Your objective: For the material below, output exactly the span from the line with "ネットゲーム無料！ランキングナビ【PC】 (428, 22)" to the line with "海の覇者 (778, 834)", including both, and nothing besides.

━━━━━━━━

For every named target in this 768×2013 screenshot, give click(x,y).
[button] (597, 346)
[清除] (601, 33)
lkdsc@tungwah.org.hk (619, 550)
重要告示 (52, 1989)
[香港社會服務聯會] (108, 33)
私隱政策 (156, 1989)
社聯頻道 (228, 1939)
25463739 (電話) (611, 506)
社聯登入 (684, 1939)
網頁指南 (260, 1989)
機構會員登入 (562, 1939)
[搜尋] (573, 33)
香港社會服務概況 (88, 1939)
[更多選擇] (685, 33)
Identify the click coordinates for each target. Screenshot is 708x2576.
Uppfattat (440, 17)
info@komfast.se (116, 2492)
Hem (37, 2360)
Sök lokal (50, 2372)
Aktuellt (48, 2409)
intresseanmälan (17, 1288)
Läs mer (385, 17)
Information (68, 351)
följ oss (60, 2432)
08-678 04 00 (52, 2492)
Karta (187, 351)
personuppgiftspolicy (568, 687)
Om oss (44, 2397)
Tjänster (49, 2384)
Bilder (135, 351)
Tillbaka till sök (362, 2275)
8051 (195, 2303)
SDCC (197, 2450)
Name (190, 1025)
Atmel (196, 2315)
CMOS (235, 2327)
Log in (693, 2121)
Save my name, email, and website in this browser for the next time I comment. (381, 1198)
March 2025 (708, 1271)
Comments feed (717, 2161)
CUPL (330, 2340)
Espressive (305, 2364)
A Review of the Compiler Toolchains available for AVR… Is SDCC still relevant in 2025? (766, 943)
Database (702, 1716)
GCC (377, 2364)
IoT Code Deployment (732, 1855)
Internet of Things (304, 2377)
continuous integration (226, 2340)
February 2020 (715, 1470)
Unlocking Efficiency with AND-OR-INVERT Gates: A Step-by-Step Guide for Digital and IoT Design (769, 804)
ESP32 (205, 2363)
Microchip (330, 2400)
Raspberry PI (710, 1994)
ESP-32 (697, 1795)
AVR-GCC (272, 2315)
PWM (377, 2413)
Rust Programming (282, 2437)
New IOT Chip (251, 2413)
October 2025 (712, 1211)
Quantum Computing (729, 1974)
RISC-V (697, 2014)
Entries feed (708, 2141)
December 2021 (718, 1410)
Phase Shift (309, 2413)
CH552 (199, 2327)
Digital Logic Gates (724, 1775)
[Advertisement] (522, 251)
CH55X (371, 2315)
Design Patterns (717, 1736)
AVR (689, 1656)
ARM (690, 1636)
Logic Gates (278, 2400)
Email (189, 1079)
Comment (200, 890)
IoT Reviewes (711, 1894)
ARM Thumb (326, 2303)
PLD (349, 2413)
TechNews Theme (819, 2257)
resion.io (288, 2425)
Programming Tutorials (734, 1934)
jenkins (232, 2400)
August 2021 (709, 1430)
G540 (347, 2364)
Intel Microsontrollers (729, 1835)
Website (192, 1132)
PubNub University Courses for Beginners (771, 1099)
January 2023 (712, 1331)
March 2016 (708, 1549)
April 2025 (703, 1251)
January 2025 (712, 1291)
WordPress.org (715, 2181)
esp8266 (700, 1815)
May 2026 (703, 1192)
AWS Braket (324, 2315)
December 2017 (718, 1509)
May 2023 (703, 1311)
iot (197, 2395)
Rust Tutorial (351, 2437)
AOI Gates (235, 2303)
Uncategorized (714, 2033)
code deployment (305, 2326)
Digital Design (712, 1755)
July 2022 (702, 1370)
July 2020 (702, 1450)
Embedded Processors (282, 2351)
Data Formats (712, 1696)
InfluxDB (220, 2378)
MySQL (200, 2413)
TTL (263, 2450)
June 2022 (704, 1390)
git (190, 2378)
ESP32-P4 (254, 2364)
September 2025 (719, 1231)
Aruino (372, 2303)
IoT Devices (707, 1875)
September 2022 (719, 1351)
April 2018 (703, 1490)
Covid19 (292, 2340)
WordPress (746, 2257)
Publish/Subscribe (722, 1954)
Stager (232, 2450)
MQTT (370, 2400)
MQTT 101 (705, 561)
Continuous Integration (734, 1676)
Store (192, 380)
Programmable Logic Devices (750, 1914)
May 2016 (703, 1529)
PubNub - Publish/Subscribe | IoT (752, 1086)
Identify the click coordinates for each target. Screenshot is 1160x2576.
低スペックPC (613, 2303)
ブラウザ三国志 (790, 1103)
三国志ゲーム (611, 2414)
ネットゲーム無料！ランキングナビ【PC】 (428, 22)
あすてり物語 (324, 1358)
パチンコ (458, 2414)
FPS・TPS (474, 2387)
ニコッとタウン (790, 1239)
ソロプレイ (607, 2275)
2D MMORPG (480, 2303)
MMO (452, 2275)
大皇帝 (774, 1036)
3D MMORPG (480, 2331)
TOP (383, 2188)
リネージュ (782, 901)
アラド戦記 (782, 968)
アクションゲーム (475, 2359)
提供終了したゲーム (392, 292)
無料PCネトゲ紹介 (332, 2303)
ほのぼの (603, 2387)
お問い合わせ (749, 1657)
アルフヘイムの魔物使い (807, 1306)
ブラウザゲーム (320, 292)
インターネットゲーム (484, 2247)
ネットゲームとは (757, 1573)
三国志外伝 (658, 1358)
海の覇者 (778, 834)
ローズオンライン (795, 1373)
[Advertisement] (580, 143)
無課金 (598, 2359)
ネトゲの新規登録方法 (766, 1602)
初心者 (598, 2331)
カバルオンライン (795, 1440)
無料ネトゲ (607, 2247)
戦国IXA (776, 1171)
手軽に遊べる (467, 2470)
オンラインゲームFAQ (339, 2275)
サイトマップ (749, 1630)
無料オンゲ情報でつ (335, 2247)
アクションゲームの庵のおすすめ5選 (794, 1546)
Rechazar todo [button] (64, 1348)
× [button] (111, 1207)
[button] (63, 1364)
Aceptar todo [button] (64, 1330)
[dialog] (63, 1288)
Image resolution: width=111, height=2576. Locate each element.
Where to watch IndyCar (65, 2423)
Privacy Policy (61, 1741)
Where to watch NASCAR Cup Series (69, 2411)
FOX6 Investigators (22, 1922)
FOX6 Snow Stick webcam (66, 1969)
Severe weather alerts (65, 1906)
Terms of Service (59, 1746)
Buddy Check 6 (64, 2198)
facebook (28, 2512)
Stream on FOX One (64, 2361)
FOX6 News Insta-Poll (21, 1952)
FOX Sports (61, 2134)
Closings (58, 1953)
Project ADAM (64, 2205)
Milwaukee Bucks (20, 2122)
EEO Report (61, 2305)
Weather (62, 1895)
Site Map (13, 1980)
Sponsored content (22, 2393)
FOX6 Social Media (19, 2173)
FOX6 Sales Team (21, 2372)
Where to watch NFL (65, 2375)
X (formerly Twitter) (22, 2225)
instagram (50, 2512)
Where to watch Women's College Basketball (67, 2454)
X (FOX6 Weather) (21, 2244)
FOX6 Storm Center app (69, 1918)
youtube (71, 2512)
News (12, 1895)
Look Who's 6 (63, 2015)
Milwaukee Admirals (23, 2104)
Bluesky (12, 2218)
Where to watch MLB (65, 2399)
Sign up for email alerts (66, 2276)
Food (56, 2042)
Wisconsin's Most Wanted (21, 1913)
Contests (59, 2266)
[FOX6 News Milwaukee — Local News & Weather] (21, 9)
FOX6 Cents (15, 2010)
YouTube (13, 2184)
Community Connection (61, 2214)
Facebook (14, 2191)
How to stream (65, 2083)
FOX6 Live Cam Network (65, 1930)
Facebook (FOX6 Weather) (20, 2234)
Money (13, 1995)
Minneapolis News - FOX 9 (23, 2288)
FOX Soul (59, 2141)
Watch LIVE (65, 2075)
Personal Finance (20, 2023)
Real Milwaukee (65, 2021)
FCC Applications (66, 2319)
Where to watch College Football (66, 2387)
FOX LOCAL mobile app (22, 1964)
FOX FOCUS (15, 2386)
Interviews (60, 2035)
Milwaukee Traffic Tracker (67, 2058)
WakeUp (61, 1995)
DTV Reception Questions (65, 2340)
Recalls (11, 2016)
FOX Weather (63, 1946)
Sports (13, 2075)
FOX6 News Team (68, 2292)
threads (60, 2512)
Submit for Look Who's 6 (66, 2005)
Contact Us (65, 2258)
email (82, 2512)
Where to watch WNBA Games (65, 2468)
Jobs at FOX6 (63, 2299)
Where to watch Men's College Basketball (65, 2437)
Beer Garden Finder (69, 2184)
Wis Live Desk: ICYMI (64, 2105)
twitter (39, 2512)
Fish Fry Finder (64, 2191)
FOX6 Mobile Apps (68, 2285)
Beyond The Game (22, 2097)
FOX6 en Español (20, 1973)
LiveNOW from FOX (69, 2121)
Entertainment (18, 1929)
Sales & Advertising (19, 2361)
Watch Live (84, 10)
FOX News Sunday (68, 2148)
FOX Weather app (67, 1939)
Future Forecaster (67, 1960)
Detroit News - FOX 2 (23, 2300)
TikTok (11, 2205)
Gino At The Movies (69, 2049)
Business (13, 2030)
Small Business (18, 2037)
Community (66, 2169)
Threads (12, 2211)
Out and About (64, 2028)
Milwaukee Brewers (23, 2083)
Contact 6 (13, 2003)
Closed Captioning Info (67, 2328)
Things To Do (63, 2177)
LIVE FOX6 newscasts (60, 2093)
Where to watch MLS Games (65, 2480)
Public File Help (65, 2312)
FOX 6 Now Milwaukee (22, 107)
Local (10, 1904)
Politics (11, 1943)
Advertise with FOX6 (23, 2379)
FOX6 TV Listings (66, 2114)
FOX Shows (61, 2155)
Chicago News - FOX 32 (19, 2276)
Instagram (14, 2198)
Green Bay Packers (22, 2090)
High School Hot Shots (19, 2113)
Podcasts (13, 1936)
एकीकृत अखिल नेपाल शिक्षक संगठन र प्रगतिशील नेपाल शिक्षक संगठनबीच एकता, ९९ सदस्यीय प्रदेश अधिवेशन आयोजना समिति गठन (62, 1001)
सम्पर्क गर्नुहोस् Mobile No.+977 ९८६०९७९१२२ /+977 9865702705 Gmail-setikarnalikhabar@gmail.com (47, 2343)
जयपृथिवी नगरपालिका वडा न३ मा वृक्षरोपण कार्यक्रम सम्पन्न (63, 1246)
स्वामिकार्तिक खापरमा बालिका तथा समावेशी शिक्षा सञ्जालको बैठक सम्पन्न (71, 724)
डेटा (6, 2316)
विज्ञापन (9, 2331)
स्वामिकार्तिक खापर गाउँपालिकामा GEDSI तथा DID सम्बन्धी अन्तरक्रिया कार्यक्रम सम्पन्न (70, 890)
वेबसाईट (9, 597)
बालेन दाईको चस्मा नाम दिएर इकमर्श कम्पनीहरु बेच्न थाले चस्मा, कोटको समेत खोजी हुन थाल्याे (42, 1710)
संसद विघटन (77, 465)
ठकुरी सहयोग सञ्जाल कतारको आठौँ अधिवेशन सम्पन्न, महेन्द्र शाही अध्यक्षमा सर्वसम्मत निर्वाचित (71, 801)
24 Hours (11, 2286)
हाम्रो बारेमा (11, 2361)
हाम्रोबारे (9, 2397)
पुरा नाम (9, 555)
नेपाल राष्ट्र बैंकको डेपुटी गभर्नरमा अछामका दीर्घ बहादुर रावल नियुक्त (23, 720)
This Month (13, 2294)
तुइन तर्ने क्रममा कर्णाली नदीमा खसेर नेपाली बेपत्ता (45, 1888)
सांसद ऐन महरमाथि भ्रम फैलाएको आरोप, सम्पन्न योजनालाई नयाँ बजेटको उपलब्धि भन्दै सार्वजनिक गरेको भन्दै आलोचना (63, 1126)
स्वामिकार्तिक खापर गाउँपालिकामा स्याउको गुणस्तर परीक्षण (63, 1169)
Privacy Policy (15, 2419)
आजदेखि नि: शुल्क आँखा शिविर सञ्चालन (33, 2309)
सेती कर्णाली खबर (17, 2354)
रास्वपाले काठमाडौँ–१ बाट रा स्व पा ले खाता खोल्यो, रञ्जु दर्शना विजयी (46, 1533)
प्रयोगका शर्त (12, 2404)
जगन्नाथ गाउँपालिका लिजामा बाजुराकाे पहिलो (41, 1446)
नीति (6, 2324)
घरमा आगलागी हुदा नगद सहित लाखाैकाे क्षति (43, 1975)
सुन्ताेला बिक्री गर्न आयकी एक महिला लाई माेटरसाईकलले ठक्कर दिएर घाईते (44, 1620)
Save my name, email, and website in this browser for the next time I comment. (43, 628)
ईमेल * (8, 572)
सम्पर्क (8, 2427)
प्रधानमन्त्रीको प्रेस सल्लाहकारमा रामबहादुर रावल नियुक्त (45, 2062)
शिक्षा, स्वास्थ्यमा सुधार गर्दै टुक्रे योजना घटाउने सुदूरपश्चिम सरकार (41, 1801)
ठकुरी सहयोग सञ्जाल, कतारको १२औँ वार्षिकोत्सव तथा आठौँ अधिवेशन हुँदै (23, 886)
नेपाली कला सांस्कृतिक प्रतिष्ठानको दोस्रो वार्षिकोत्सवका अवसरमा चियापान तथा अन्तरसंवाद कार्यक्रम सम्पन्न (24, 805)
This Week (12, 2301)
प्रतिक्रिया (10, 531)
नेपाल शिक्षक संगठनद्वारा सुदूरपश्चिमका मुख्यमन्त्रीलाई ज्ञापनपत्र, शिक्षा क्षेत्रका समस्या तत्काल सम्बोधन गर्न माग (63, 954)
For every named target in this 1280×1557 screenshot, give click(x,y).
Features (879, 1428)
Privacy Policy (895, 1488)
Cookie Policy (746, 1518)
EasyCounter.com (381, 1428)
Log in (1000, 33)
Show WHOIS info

━━━━━━━━

Solution:
ネットゲーム無料！ランキングナビ【PC】 (428, 22)
あすてり物語 (324, 1358)
パチンコ (458, 2414)
FPS・TPS (474, 2387)
ニコッとタウン (790, 1239)
ソロプレイ (607, 2275)
2D MMORPG (480, 2303)
MMO (452, 2275)
大皇帝 (774, 1036)
3D MMORPG (480, 2331)
TOP (383, 2188)
リネージュ (782, 901)
アラド戦記 (782, 968)
アクションゲーム (475, 2359)
提供終了したゲーム (392, 292)
無料PCネトゲ紹介 (332, 2303)
ほのぼの (603, 2387)
お問い合わせ (749, 1657)
アルフヘイムの魔物使い (807, 1306)
ブラウザゲーム (320, 292)
インターネットゲーム (484, 2247)
ネットゲームとは (757, 1573)
三国志外伝 (658, 1358)
海の覇者 (778, 834)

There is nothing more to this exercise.